While the COVID-19 pandemic increases the frequency of anxiety, stress, and depression worldwide, it can cause additional fear and anxiety in pregnant women due to concern for their baby28. The general reasons for this are inadequate health systems, lockdowns during the pandemic, cancellation of hospital appointments, the possibility of contamination to the newborn during pregnancy, birth or after birth, and the mother’s fear of being separated from her baby in this period. Similarly, in the studies conducted during the pandemic period in the literature, the opinion that the fear of childbirth is increasing is dominant9,21,28,29. A study in Germany, in which 1364 pregnant women participated, found that the Pandemic-Related Pregnancy Scale (PREPS) scores, which they used as a fear of childbirth scale, increased during the pandemic period30. Saccone et al.’s study, including 100 pregnant women during the COVID-19 pandemic, reported that nearly half of the pregnant women had serious psychological effects and high anxiety scores31. Considering the discussions in the literature, it is expected that the fear of childbirth and anxiety will increase in pregnant women during the COVID-19 pandemic. Our study contradicts the literature in this aspect. The reason for this may be that the studies could not report an increase compared to the pre-pandemic period since they only cover the pandemic period. In our study, no significant difference was found when the pre-pandemic period and the fear of childbirth during the pandemic period were compared. To the best of our knowledge, our study is the first to compare the pandemic period with the pre-pandemic period regarding fear of childbirth.

In a study conducted in Thailand on uncomplicated singleton pregnancies, while the fear of labor was 51.9 ± 14.3, it was lower than our study32. The prevalence of a severe fear of childbirth (WDEQ-A score ≥ 85) reported in the publications was 4.5% in the Irish study33, 21% in the Turkey meta-analysis34, 19.6% in the Iranian study35 and 20% in the two Swedish studies36,37, whereas it was 24% in our study. An overall look at studies reveals that pregnant women in Turkey have a higher fear of birth than those in other countries. Since studies on fear of childbirth are mostly conducted in Europe and Scandinavian countries, the fear of childbirth may have been found to be higher in our country due to socio-economic differences.

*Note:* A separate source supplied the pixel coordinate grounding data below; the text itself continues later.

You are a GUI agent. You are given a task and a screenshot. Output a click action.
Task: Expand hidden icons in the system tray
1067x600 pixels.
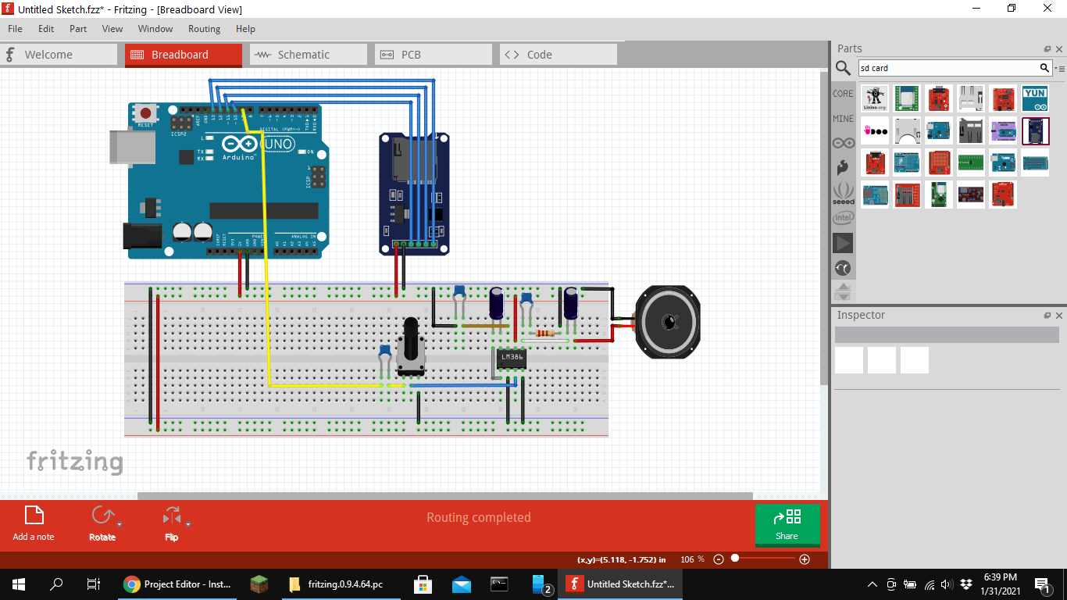[x=872, y=584]
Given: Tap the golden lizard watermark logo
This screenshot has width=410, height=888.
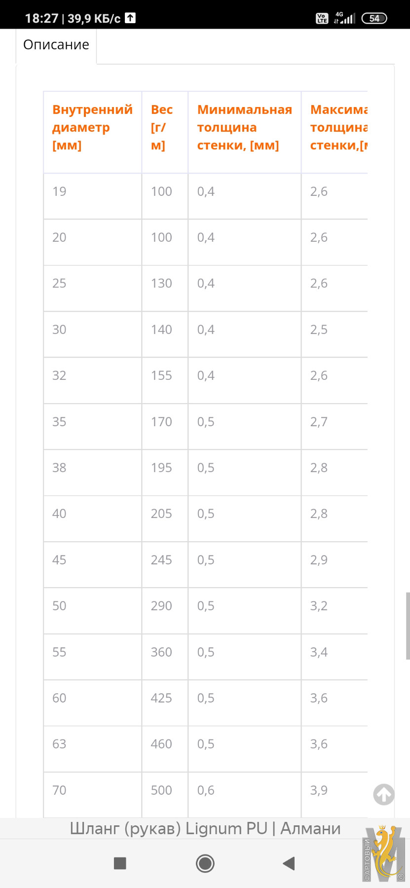Looking at the screenshot, I should pyautogui.click(x=384, y=853).
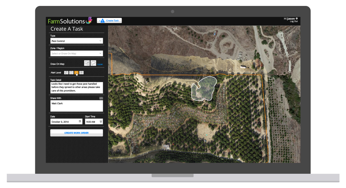Open settings gear next to Jason
Viewport: 346px width, 188px height.
pos(297,18)
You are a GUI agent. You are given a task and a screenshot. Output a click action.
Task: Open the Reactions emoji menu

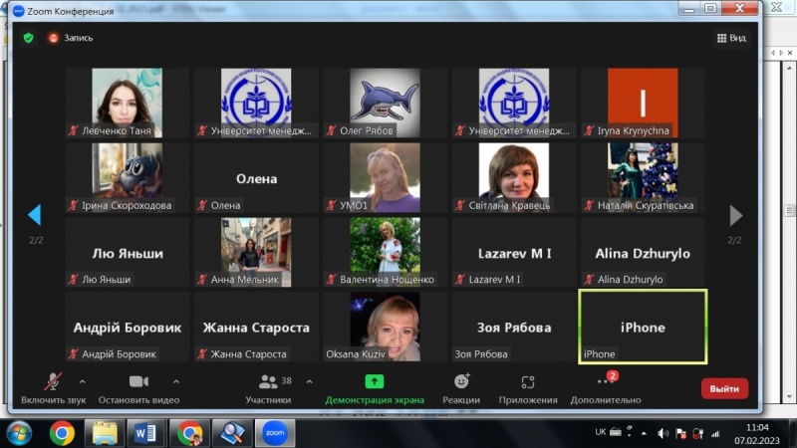tap(461, 386)
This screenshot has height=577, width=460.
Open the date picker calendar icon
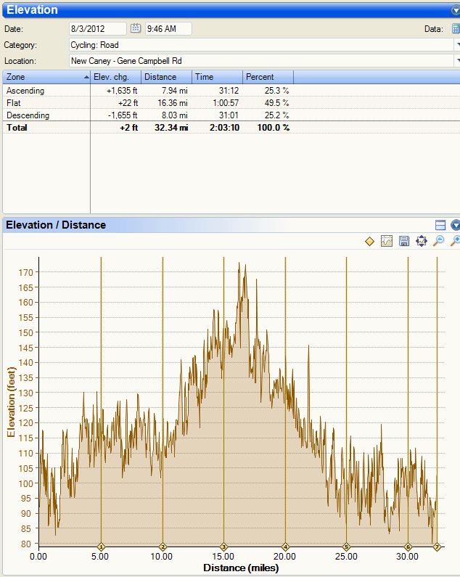[135, 29]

Another important aspect of our study is that as the level of education increases so does fear of childbirth. WDEQ-A scores increase significantly both in the pre-pandemic and the pandemic period. In the studies conducted in Hungary, Denmark, and Finland, the education level was divided into two groups as primary and post-primary education, and the difference between them was examined. In all three studies, it was found that the level of fear of childbirth increased as the level of education decreased38,39,40. The relationship of our research with the level of education contradicts the literature. The reason for this is the effect of social media during the pandemic period in our country. Since the rate of internet access and exposure to visual and written documents is higher in educated pregnant women, they are more knowledgeable about possible birth complications, body deformation and traumatic.

The main limitation of our study is that a comparison of the fear of childbirth cannot be made on the same patients since it is very unlikely that the same woman will give birth in both pre-pandemic and pandemic periods. The strength of the study is that it is the first study in the literature to compare the fear of childbirth before and during the pandemic.

Conclusion

During the pandemic period, the fear of childbirth is affected by educational status, but these conditions can vary according to the society. By predetermining the conditions that increase the fear of childbirth and providing supportive outpatient clinic services to pregnant women during the pandemic period, the fear of childbirth can be reduced. Doctors can explain that, based on our current knowledge, the possibility of the baby being infected by COVID-19 is minimal. This may also be beneficial in reducing the increasing requests for cesarean deliveries, which may also be affected by maternal anxiety.